The cap would be based around after tax retention. To make it easy, lets just say the cap is 50m of after tax retention. A player in Florida and a player in Toronto will both bring home 5M after taxes. The salary is adjusted in each city to properly give them the cash owed. So for example, a player in Toronto is texhnically earning let's say 9M while the player in Florida is getting around 7M but they both take home the same 5M cash. If that same player is traded to Florida then the “employment income” would decrease to 7M, but he still makes the same 5M and that counts as 5M on the cap.

Everyone hypothetically keeps the advantage when it comes what they have to pay players, just the basis for calculating the cap is different.

Do I think this is the best option? Really idk. I think its impossible to make the cap based on after tax earnings because every play with have his own tax accountant doing his stuff specifically. It really is too complicated of an issue to just discuss in 30 minutes. I’d argue most CPAs specializing in tax wouldn’t even want to try and explain the different possibilities just due to the fact they could easily get themselves caught up in the tax act/international tax laws/specific planning options for very unusual clients. Not going to run the risk of not looking compotent online because someone was able to catch a loop in their discussion of tax law.

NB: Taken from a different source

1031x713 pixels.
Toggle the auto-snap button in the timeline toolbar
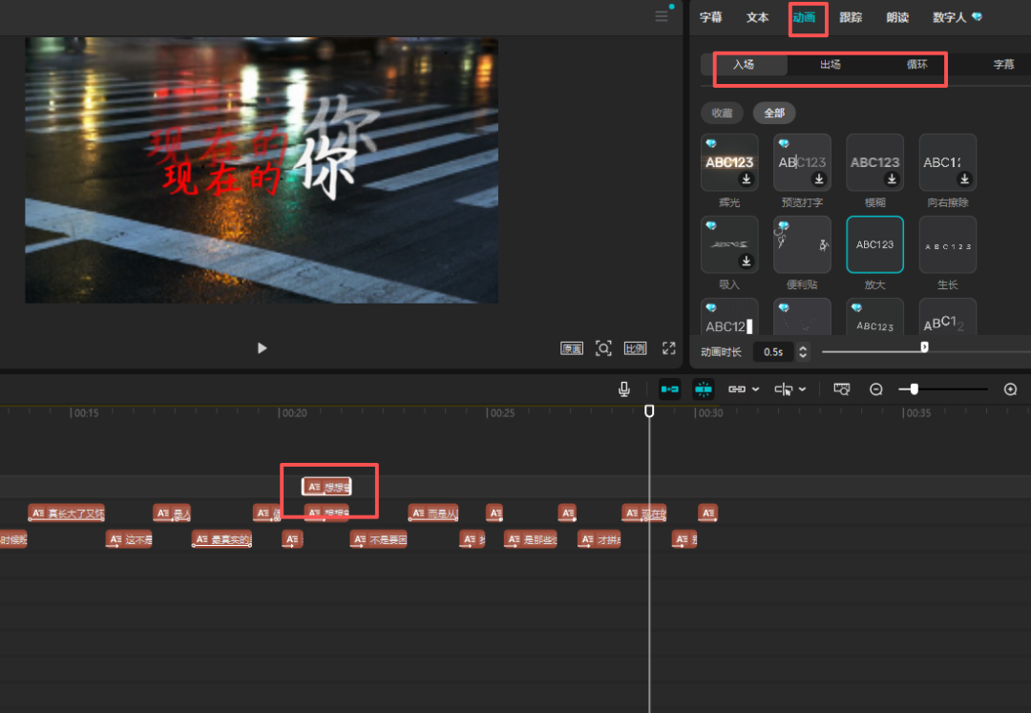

I don’t buy the argument that the tax rate benefits the low tax markets that much. We just haven’t seen a flood of UFA’s to Tennessee, Florida, and Texas.

Yours is the best idea I’ve come up with too, but I don’t think it’s remotely viable. Income taxes are based on so many personal factors. You’d have to standardize a rate (we’ll pay you x+(x*y%), x is the cap hit, y varies by market). But the rate would have to change yearly based on changes to tax law and your away games. And I’m sure it wouldn’t take long for individual market rates to be challenged by the NHLPA. It’s a whole bunch of red tape and cost and the benefit is only received by a handful of teams. They’d never get the votes.

I feel like a broken record here, but luxury tax is the far easier solution here. I don’t think the owners want that either. I don’t think they much care about any of this.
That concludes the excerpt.